PASSAGE PROVIDED:
━━━━━━━━

Book Review:  5 out of 5 star rating

A young brother and sister, Evered and Ada Best, are only 11 and 12 years old when they are left as orphans when a devastating illness takes their parents and baby sister.  Their dilemma is made worse by the fact that they live in an isolated cove in Newfoundland.  Their contact with and knowledge of the outside world has been minimal.  Their parents were taken ill so quickly that they were unable to prepare their children to survive in this desolate place.  They know that a ship named “The Hope” comes once a year and that their father took his boat out to the ship with his yearly fish catch and returned with supplies.  Now the young boy is in the position of providing for himself and his sister with little knowledge of how to do that.  They soon learn how in debt to the owner of “The Hope” they are.

━━━━━━━━

DATA EXTRACT:
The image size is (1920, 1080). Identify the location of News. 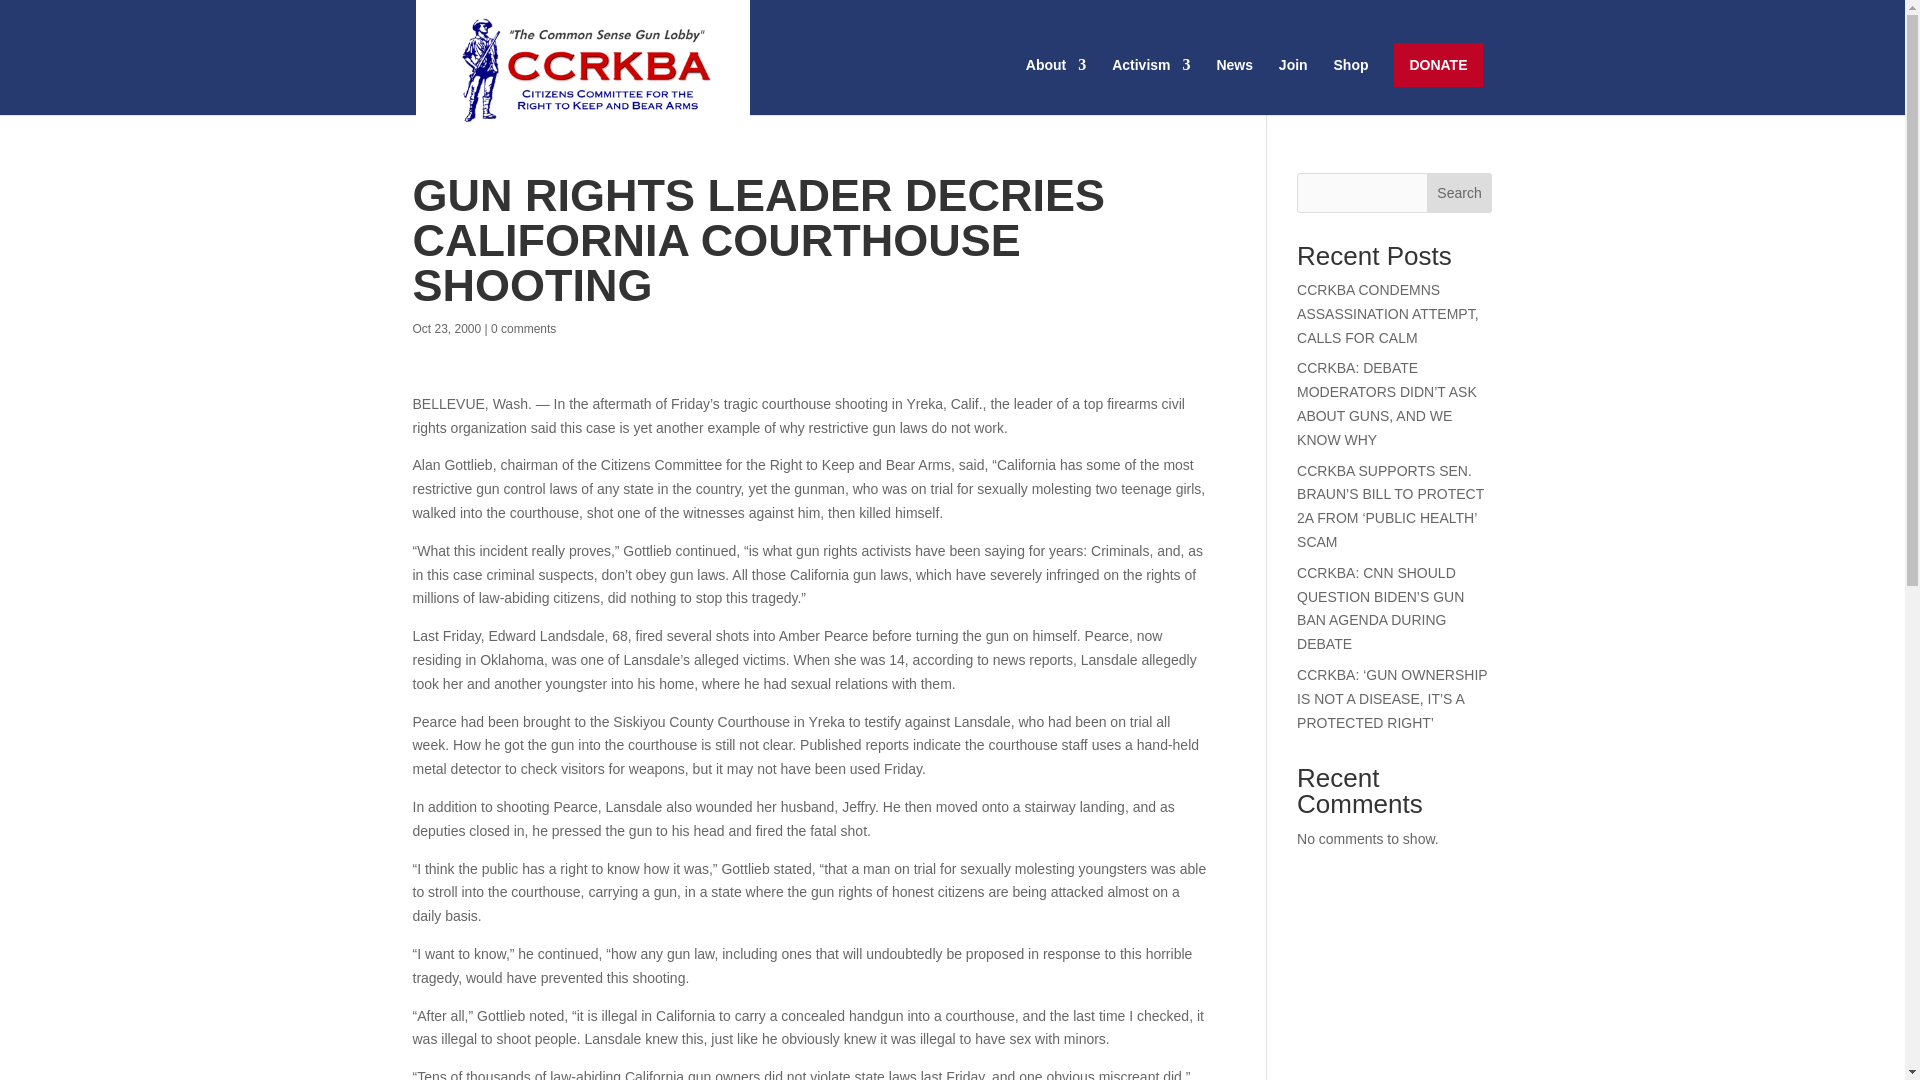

━━━━━━━━

PROMPT:
Answer these questions from the book review:
1. How old are Evered and Ada Best when they are left as orphans?
2. Where do the two children live?
3. What is the name of the ship that comes once a year?

FULL SOLUTION:
1. They are 11 and 12 years old.
2. They live in an isolated cove in Newfoundland.
3. The ship is named "The Hope."